Depuis des années, le problème des musulmans de France est l'absence d'un organe représentatif à l'échelle nationale. A l'occasion de la Rencontre annuelle des musulmans de France au Bourget, ce sujet et d'autres sont abordés avec un responsable d'organisation musulmane.
Lancée depuis plus de deux ans, une consultation sur l'islam de France devait aboutir à l'élection du Conseil français du culte musulman, prévue pour le 26 mai. Près de 80% des organisations musulmanes françaises avaient adhéré à cette consultation. Les élections ont été reportées au 23 juin à la demande de la Grande Mosquée de Paris, mais celle-ci invoque différentes raisons pour demander un nouveau report. L'UOIF et d'autres organisations ne veulent cependant plus différer. Dans cette affaire se mêlent la compétition entre tendances de l'islam en France, les tentatives de gouvernements étrangers de conserver une influence et les retombées de querelles politiques bien françaises.
Sur l'islam en France à ce tournant, questions à Zuhair Mahmood, membre de l'UOIF et directeur de l'Institut européen de sciences humaines (IESH), qui forme des imams à Château-Chinon, dans la Nièvre.
Religioscope – On parle de 17 millions musulmans dans l'Union européenne. Et en France?
Zuhair Mahmood – Il n'y a pas de statistiques officielles. Mais nous estimons que leur nombre se situe entre 5 et 7 millions.
Religioscope – Les participants aux rencontres du Bourget représentent-ils l'ensemble de l'islam français, ou certains segments de l'islam en France sont-ils moins impliqués? Par exemple je n'ai pas eu le sentiment de voir des stands animés par des personnes originaires de l'Afrique subsaharienne. L'islam de France dépasse-t-il les divisions ethniques et nationales?
Zuhair Mahmood – Presque toutes les composantes de l'islam essaient d'avoir ici une place et de participer d'une façon ou d'une autre, à travers des stands, des conférences ou discussions. Les associations musulmanes en France dépassent de plus en plus les divisions ethniques et nationales. Mais il y a encore des mosquées et associations fondées sur une base ethnique, surtout des Turcs dans certaines régions de l'Est de la France et des personnes originaires de l'Afrique subsaharienne dans la région parisienne.

_SÉRIE D'EXERCICES_
1. D'après l'extrait, à quelle date l'élection du Conseil français du culte musulman était-elle d'abord prévue ?
2. Traduisez en anglais cette phrase de l'extrait : « Près de 80% des organisations musulmanes françaises avaient adhéré à cette consultation. »
3. Reprenez l'entretien sur l'islam en France après sa dernière phrase et poursuivez-le.

_DONNÉES FOURNIES_
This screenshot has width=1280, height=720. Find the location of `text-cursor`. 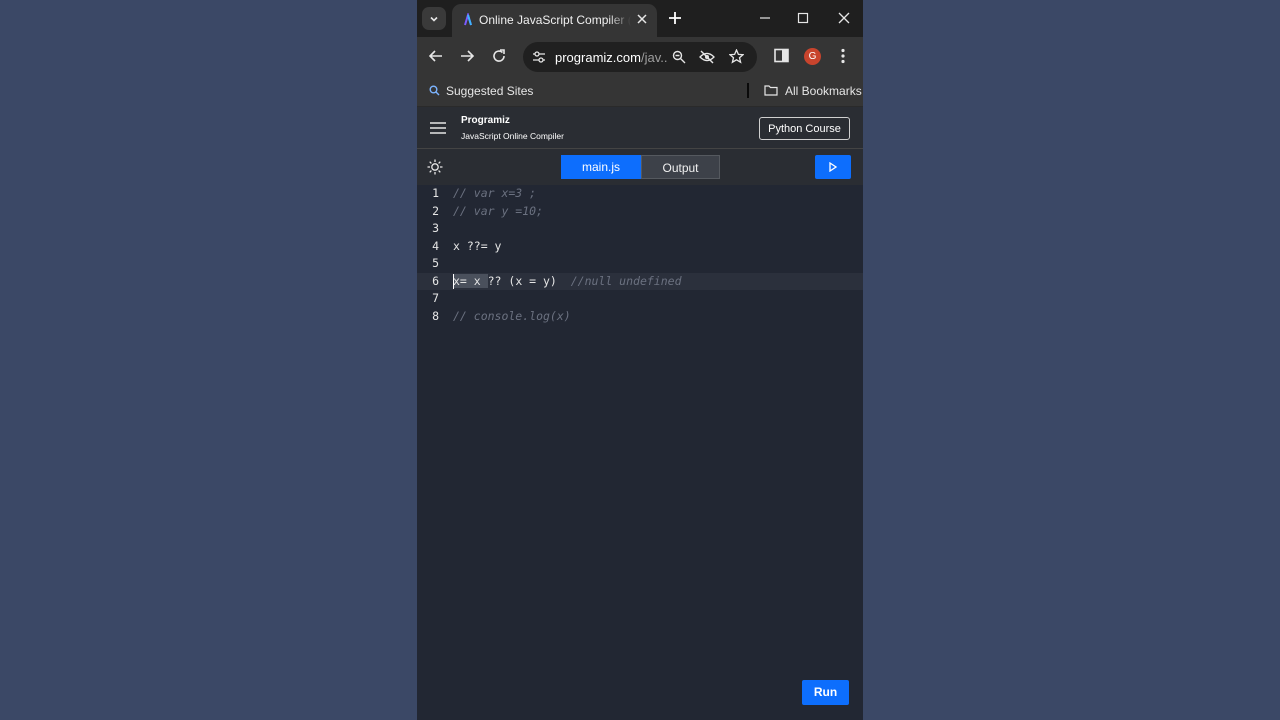

text-cursor is located at coordinates (454, 281).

_RÉPONSES ÉCRITES_
1. Le 26 mai.

2. Nearly 80% of French Muslim organizations had joined this consultation.

3.
Religioscope – Sans doute y a-t-il de plus en plus de gens qui se convertissent à l'islam, par quête personnelle ou par mariage. Existe-t-il des programmes pour assurer leur formation?
Zuhair Mahmood – Au sein de l'IESH, où nous avons une bonne dizaine de musulmans convertis qui suivent la formation complète, nous organisons chaque année des stages de formation pour les musulmans francophones ou nouveaux musulmans qui veulent s'instruire. Ce ne sont pas des cours de longue durée, mais plutôt des stages de trois semaines pendant l'été. La plupart des musulmans convertis se forment au sein des mosquées.
Religioscope - A travers tous les exposés de cette rencontre et en visitant les stands, nous voyons un peu partout le souci d'inscrire l'islam dans le contexte européen et d'essayer de réfléchir sur ce qu'implique l'islam dans le cadre européen. Est-ce avant tout un souci de répondre aux interrogations de jeunes sur leur identité? Ce que nous voyons en France est-il la suite de développements semblables dans d'autres pays, ou y a-t-il un caractère spécifiquement français à cette démarche?
Zuhair Mahmood – Je pense que c'est un phénomène spécifiquement français. Compte tenu du nombre important de musulmans de France, et aussi du fait que ces musulmans – depuis les années 1970 et 1980 – ont commencé à s'installer définitivement en France et à y former leurs familles. Leurs enfants – ce qu'on appelle la jeune génération – se comptent aujourd'hui par millions en France. Cette intégration a donc pris une forme collective: il faut donc maintenant voir le contexte européen, étudier les problèmes posés par cette intégration et d'essayer de trouver, à partir de notre héritage jurisprudentiel, des solutions aux problèmes qui se posent.
Religioscope – Dans le contexte très intégrateur de la France, sans doute entendez-vous souvent des remarques qui vous soupçonnent de communautarisme. Comment trouver l'équilibre entre la préservation des valeurs nécessaire à la communauté et cette réponse à une attente d'intégration?
Zuhair Mahmood – Nous essayons de résoudre ces problèmes au fur et à mesure. Nous poursuivons deux buts. Le premier, c'est d'être toujours authentiques: l'islam authentique, des musulmans authentiques. Le second est d'être en conformité avec les règles de la société, avec les lois de la République. Ce n'est pas facile. Ce n'est pas toujours possible.
Au sein de l'UOIF, cela fait quinze ans que nous avons décidé que notre présence ici est permanente, qu'il ne s'agit plus d'une présence migratoire ou dans l'attente d'un retour. Qu'on le veuille ou non, les musulmans sont lé, leurs enfants aussi. Nos enfants parlent le français, même pas l'arabe ou le turc parfois. Ils sont français et ont le sentiment d'avoir une seule patrie qui est la France.
Le problème se pose à la fois à nous, responsables musulmans, et à la société, de savoir intégrer ces jeunes et de maintenir l'identité – un identité qui ne se fasse ni par opposition à l'identité originelle ni par opposition à l'identité française. C'est un travail à long terme. Cela fait deux ans que nous travaillons à ce que nous appelons la consultation, pour essayer de mettre en place une instance représentative du culte musulman de France.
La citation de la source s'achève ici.